Potok’s comments on the novel:
“Davita's Harp is a confrontation between two fundamentalisms I would say. The secular fundamentalism represented by Marxism, Stalinism, and communism, and the religious fundamentalism of the extreme right in my own tradition, and how those two fundamentalisms deeply hurt individuals profoundly committed to them, and what those individuals do in the wake of that pain.
To me these are profoundly rich confrontations. As we go about trying to fuse these cultures together, very often, gold is created. We are all of us made richer as a result. I don't advocate this kind of confrontation. I don't have to advocate it. We live these confrontations all the time. I'm only trying to understand them and to track them and to explore the possibilities of resolution that might come from them. I know there are other kinds of confrontations that we experience, more than confrontations from the hearts of cultures.

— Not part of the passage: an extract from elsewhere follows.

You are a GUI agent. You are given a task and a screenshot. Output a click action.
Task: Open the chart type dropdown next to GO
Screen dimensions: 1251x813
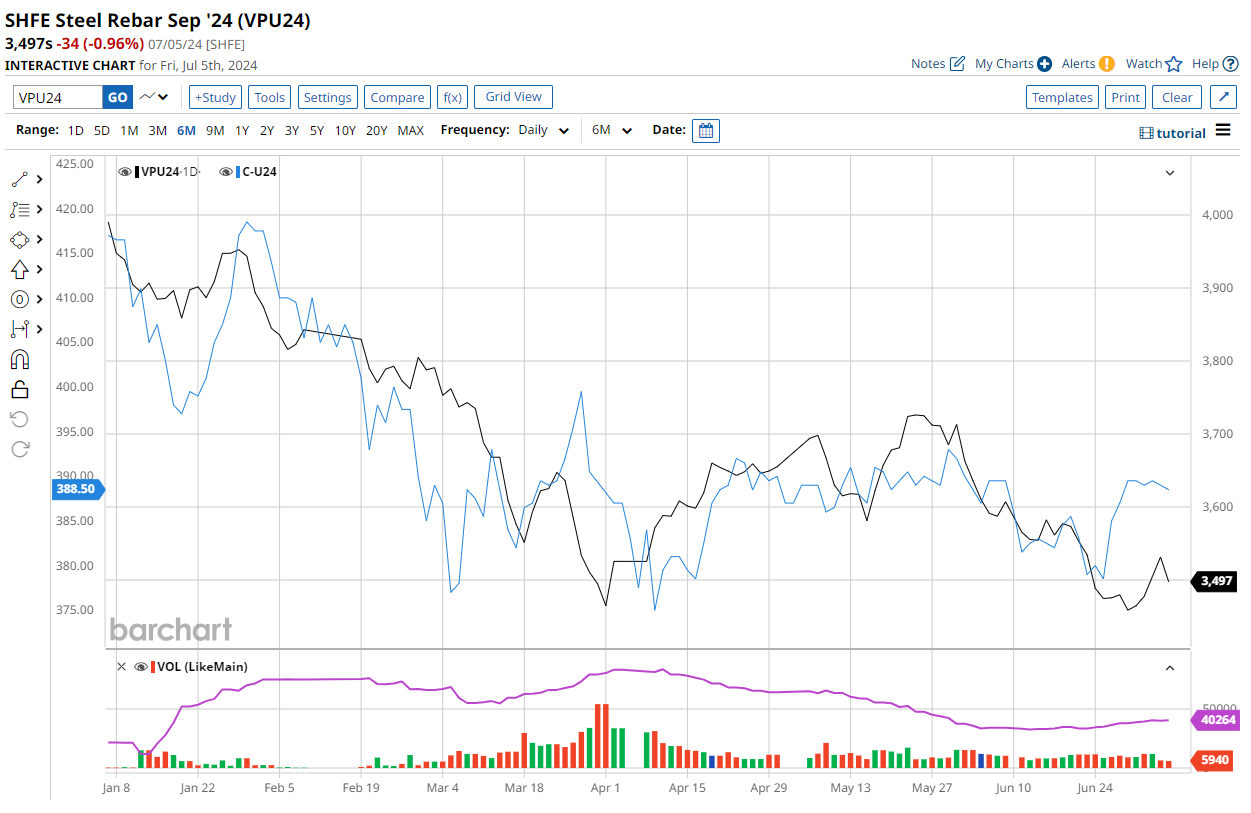point(154,97)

I'm writing about people caught up in some of the central events of our century. How does one hold onto one's own world, a world one deeply loves, while navigating the wider world beyond our own? In one way or another, whether through ourselves, our children, our friends, or our relatives, it's a problem all of us confront sooner or later. That's the problem, the human adventure that constitutes the heart of the stories I write.“Chaim Potok lecture, March 20, 1986Southern College of Seventh-day AdventistsCollegedale, Tennessee U.S.A.Edited by Dr. Jerry Gladson
Thoughts for discussion:
1. Why does Potok choose a child to tell this story?
2. Was this period of American history a more innocent time? What effect do you think the atomic bomb had on this kind of idealism?
3. Do you think parents have a responsibility to provide some kind of faith or religion for their children? What about Davita’s Jewish background as a cultural heritage? Were they wrong to keep that from her?
4. Do you think children are more “spiritual” than adults? Why?
5. Why is saying the Kaddish for her father so important for Davita? How does the congregation support her in this?
6. At what point does the relationship between Davita and her mother change so that the child becomes the parent and vice versa?
7. How do Jacob Daw’s stories influence Davita? What do you think Potok is saying about the line between truth and fiction? What is the difference between reading scripture as literature and reading it as the word of God?
8. How does Davita’s loss of the Akiva award compare and relate to Channa’s reaction to the Soviet alliance with the Fascists?
9. What does the door harp symbolize to the characters, and to the reader? How do these meanings alter throughout the story? What does it’s being moved to the door of Davita’s room mean?
10. On page 273, Channa says she feels the Communist party’s effect on American life. What else might be responsible for those changes?
11. On page 288, Davita weeps for her father, wishing for once he had not done the decent thing. Do you think he would have behaved differently had he know the outcome of this selfless act?
12. When Jakob Daw says it is wrong to face the world with closed eyes, do you think he means anyone in particular? Channa? Himself?
13. When is religion (or faith) a comfort? When is it a drug?
14. Davita has tried to reconcile all her pasts: her mother’s pain, her father’s rejection of his family, and the new “past” of Jewish heritage she embraces. Can we do this for ourselves, or do we have to give up some part of our own history?
*I'm trying to locate the original reference for this work so I can give proper credit to the author.